*Collected data*.
*** Begin section ***

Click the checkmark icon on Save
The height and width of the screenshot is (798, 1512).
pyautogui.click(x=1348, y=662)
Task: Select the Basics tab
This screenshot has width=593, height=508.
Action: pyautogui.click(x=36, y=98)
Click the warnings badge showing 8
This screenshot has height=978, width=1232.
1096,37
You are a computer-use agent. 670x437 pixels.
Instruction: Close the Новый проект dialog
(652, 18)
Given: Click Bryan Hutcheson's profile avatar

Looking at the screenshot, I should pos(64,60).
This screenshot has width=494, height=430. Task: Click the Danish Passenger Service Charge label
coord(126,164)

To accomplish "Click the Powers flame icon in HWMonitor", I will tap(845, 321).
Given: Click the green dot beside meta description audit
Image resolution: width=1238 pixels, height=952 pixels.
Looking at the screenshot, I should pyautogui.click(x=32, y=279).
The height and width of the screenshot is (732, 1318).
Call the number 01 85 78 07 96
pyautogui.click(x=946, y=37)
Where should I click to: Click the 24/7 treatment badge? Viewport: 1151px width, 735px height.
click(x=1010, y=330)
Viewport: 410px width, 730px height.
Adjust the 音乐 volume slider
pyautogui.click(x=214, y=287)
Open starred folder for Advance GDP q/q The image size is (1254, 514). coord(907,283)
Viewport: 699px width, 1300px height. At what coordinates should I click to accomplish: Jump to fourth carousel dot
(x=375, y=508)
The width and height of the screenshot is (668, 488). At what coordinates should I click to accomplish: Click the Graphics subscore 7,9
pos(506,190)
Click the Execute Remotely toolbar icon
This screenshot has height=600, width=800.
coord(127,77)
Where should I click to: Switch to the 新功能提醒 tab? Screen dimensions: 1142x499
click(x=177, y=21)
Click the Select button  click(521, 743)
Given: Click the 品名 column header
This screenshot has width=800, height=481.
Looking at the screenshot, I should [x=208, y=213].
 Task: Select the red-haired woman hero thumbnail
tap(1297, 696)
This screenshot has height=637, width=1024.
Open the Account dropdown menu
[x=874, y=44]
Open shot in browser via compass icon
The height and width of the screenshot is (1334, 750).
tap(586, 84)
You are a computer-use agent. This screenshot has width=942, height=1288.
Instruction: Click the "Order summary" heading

*** End section ***

*Directions*.
Lines to set down from above: the line with "The height and width of the screenshot is (798, 1512).", the line with "Given: Click the green", and every line between, each exactly as written.

*Exercise response*.
The height and width of the screenshot is (798, 1512).
pyautogui.click(x=1348, y=662)
Task: Select the Basics tab
This screenshot has width=593, height=508.
Action: pyautogui.click(x=36, y=98)
Click the warnings badge showing 8
This screenshot has height=978, width=1232.
1096,37
You are a computer-use agent. 670x437 pixels.
Instruction: Close the Новый проект dialog
(652, 18)
Given: Click Bryan Hutcheson's profile avatar

Looking at the screenshot, I should pos(64,60).
This screenshot has width=494, height=430. Task: Click the Danish Passenger Service Charge label
coord(126,164)

To accomplish "Click the Powers flame icon in HWMonitor", I will tap(845, 321).
Given: Click the green dot beside meta description audit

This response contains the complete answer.